▶ **Problem statement**
Each line from the one with "Given: Open the Marketing group dropdown" through the final line of the entries below must be printed exactly, and the pictures must not be.

*** Opening Exercise data ***

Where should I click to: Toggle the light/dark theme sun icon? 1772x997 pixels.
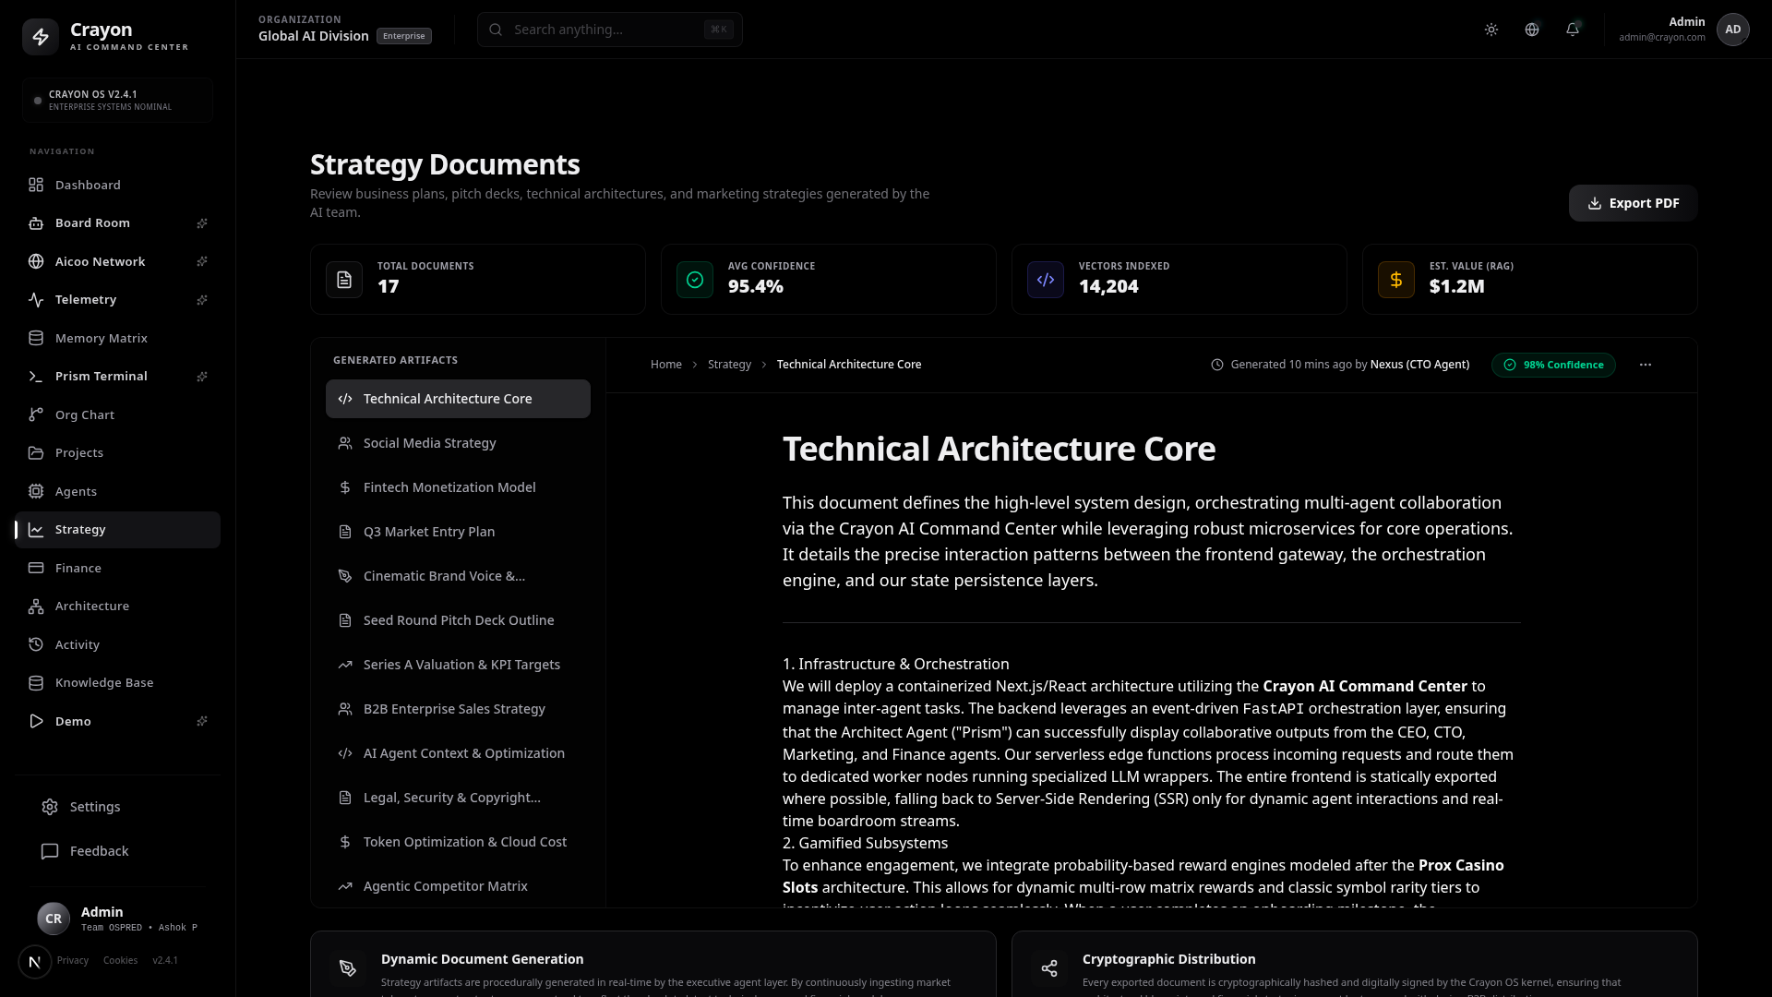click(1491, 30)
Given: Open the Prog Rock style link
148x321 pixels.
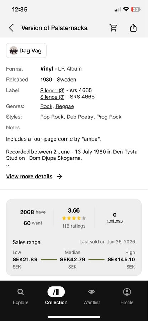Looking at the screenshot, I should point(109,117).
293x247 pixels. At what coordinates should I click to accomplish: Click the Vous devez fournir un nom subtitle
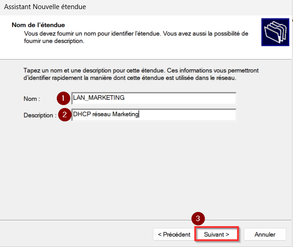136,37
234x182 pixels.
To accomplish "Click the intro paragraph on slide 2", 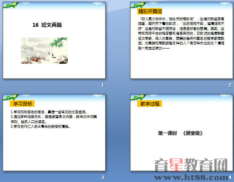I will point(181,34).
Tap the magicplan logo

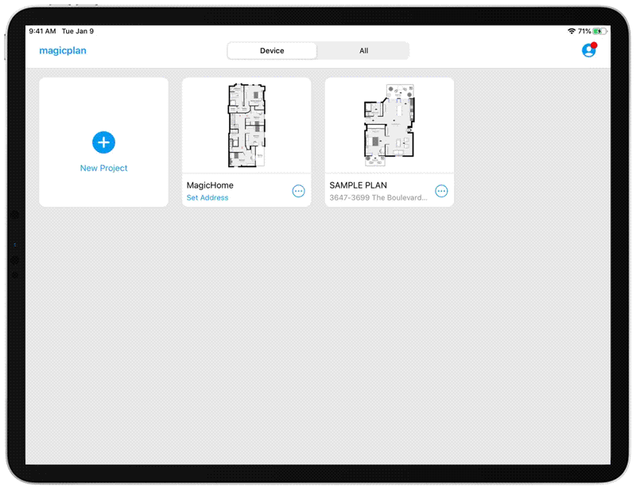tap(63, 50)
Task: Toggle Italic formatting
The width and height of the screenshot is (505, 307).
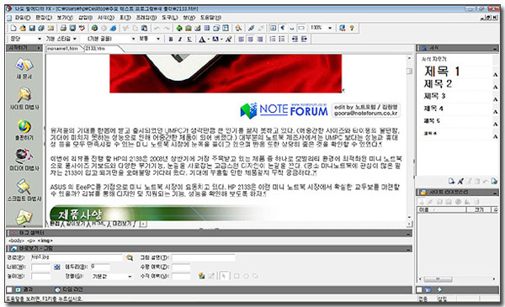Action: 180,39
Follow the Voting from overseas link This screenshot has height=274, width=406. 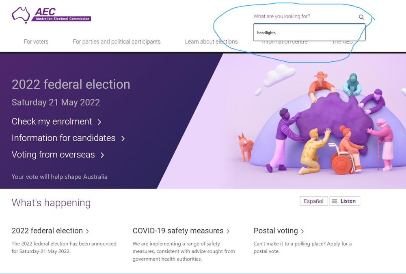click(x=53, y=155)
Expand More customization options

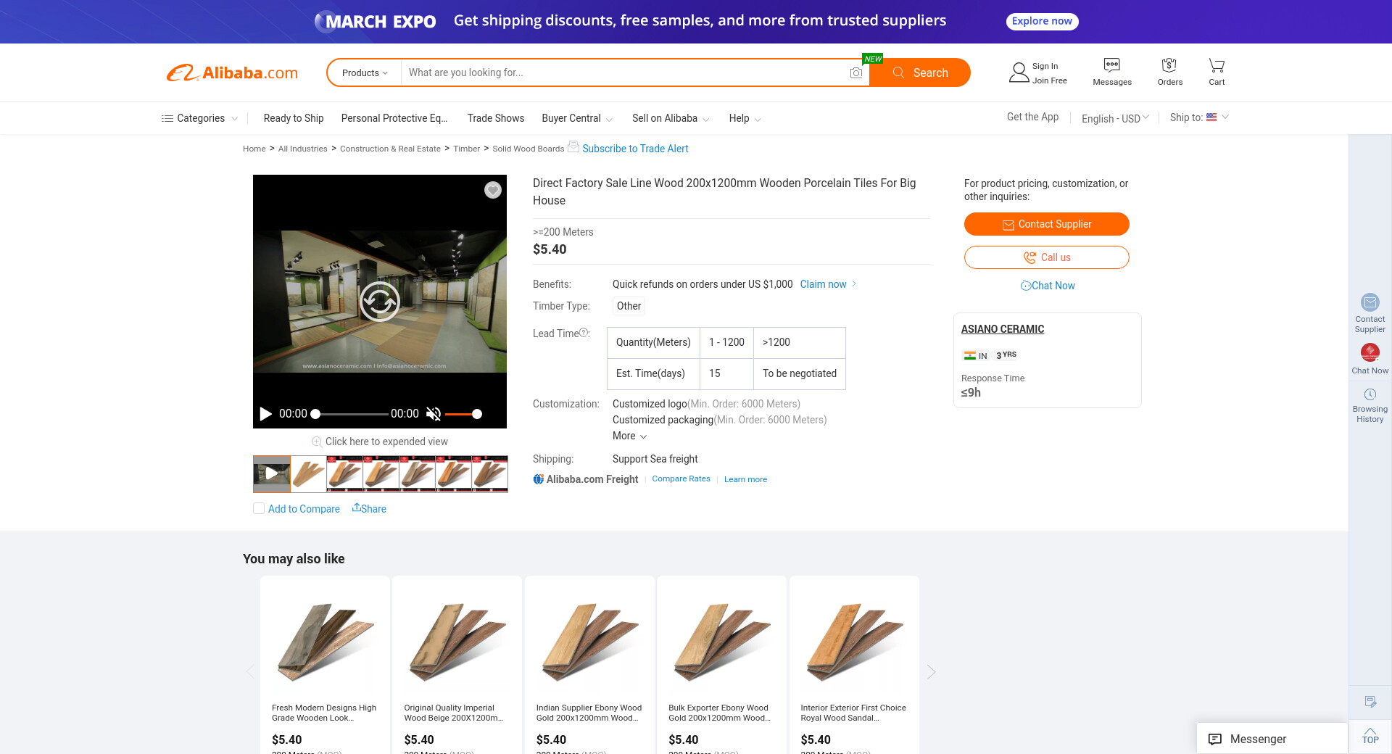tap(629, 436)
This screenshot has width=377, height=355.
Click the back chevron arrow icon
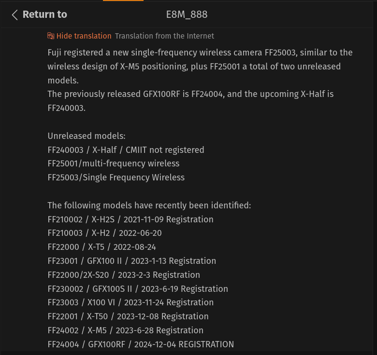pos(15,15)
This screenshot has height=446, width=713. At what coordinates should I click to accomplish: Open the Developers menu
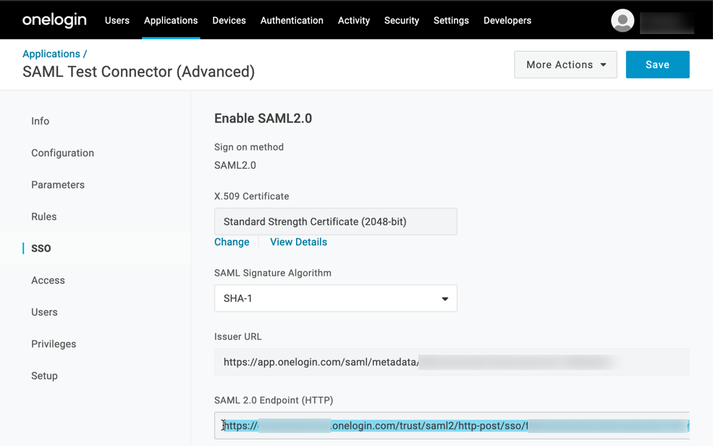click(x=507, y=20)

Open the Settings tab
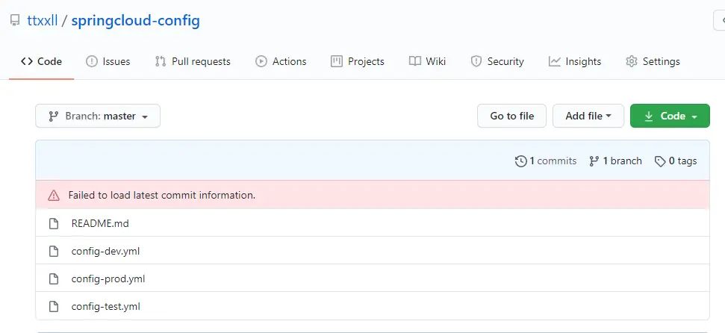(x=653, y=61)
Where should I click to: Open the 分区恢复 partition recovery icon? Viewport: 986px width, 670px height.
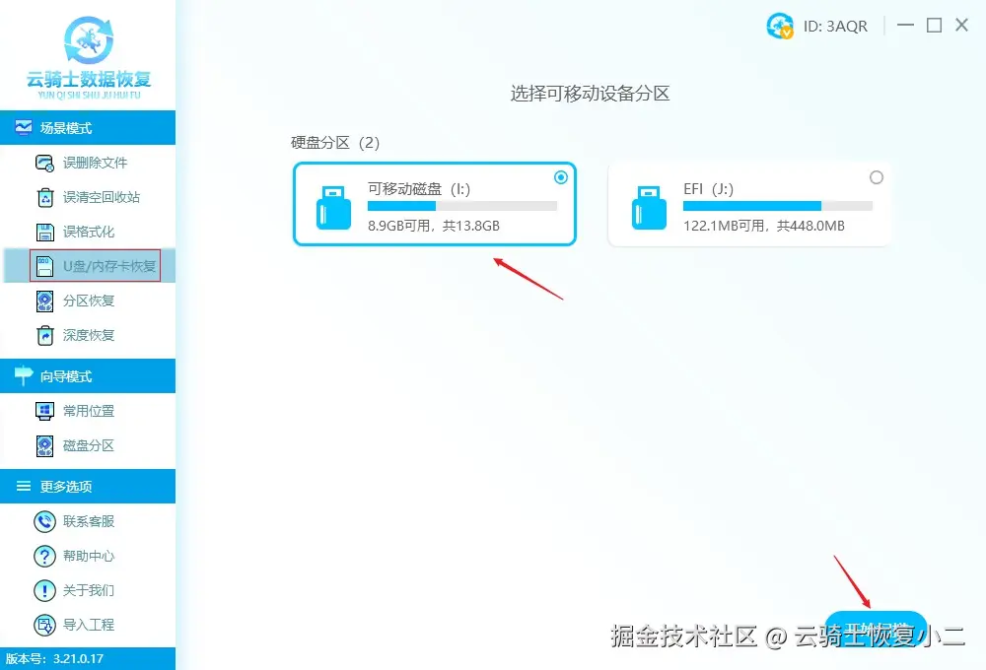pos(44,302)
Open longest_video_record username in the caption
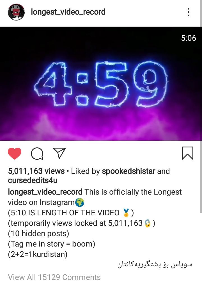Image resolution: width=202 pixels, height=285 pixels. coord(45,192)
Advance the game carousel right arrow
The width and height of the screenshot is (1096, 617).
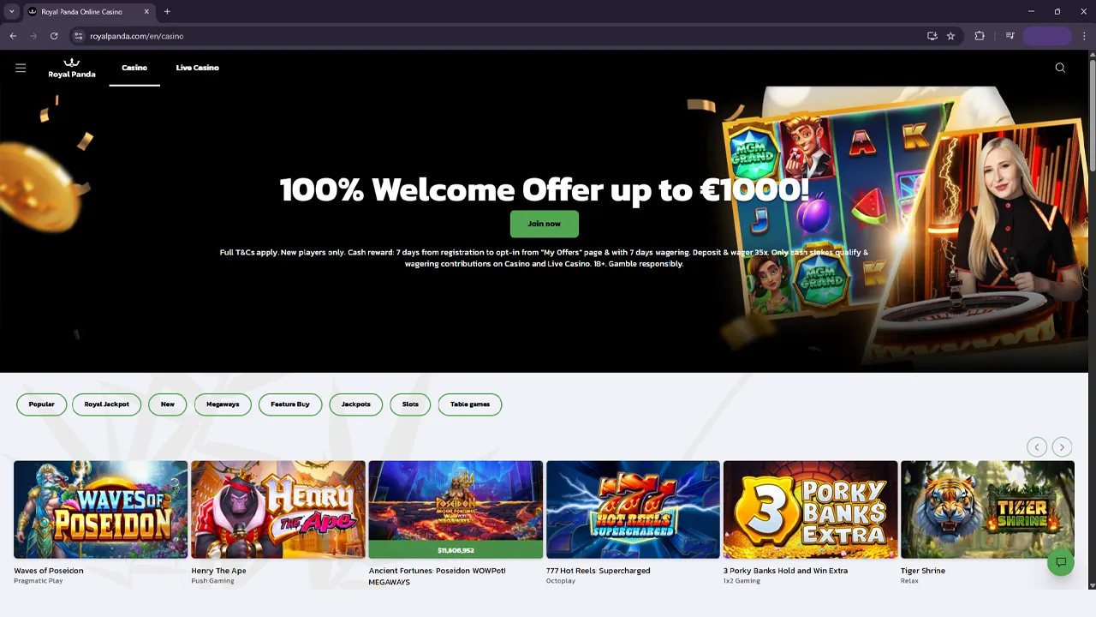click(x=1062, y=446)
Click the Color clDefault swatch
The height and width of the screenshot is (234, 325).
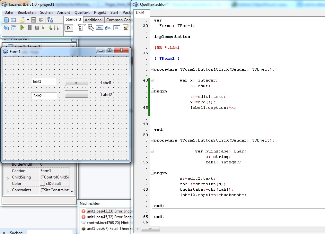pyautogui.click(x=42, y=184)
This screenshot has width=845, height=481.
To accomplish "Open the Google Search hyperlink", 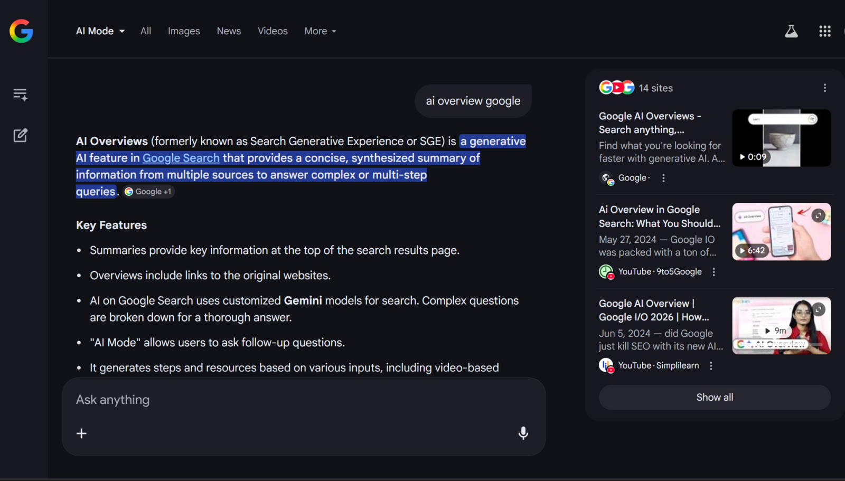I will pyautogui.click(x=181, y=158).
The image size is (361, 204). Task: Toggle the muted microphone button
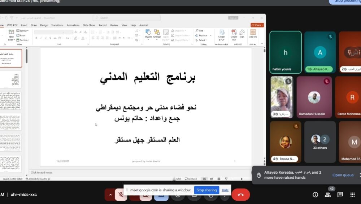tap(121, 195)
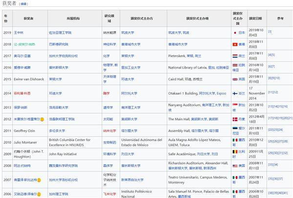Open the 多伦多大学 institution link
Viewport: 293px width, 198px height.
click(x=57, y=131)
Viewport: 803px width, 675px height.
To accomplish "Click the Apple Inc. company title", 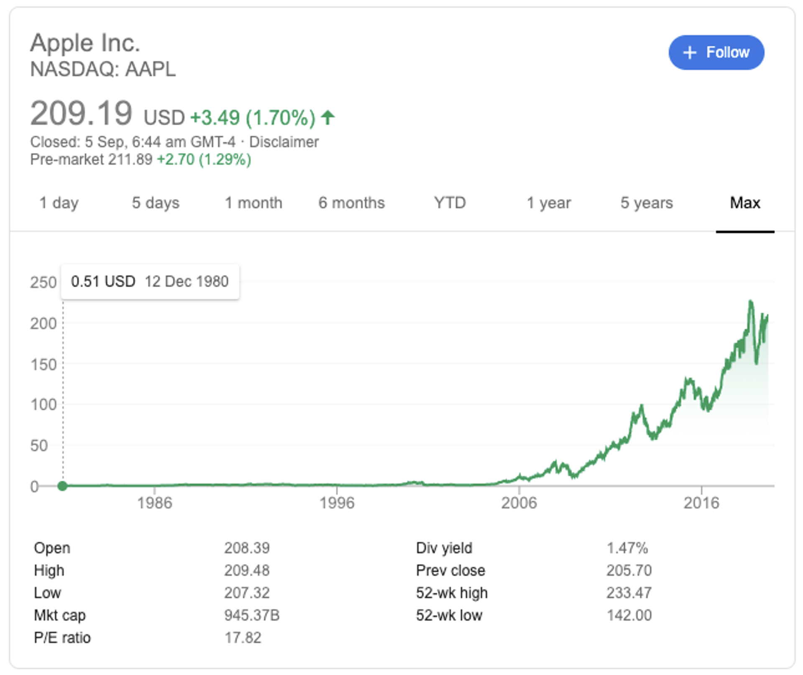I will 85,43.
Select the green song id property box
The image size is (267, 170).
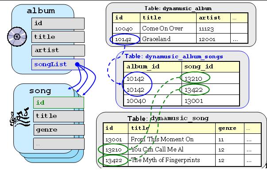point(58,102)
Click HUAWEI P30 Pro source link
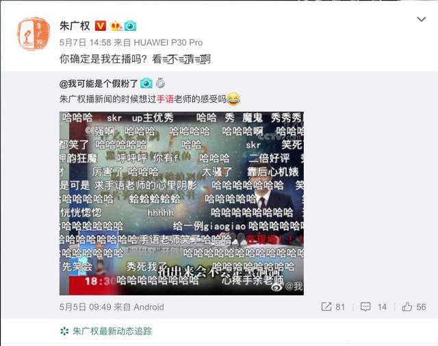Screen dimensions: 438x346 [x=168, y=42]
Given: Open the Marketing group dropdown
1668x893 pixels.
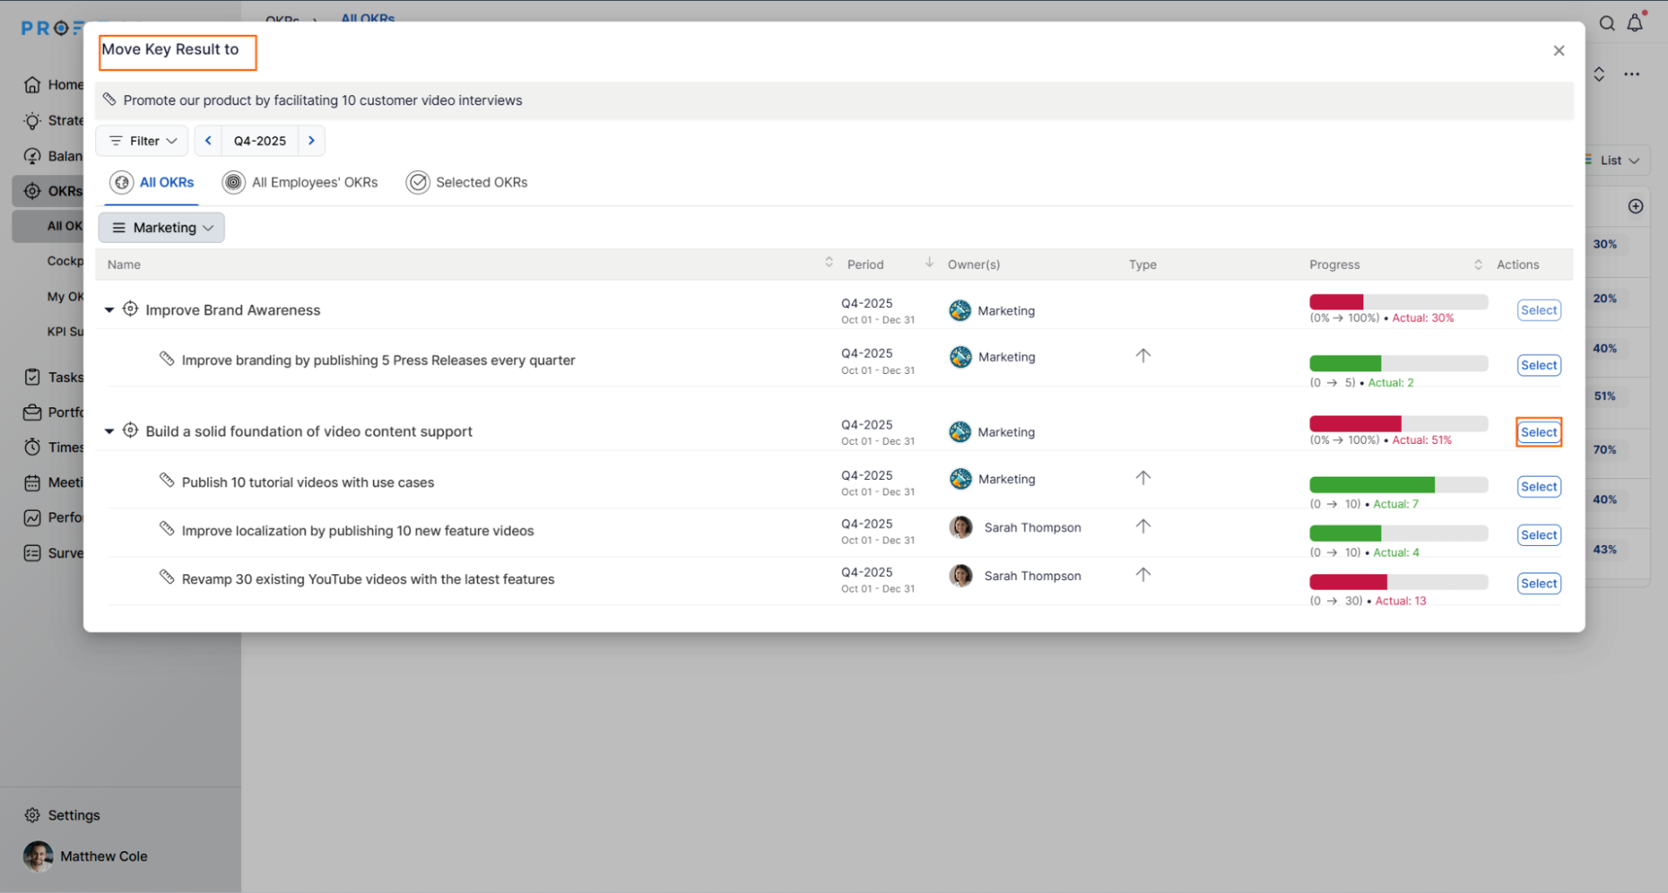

*** Closing Exercise data ***

▶ **Solution for this task**
Given: Open the Marketing group dropdown
1668x893 pixels.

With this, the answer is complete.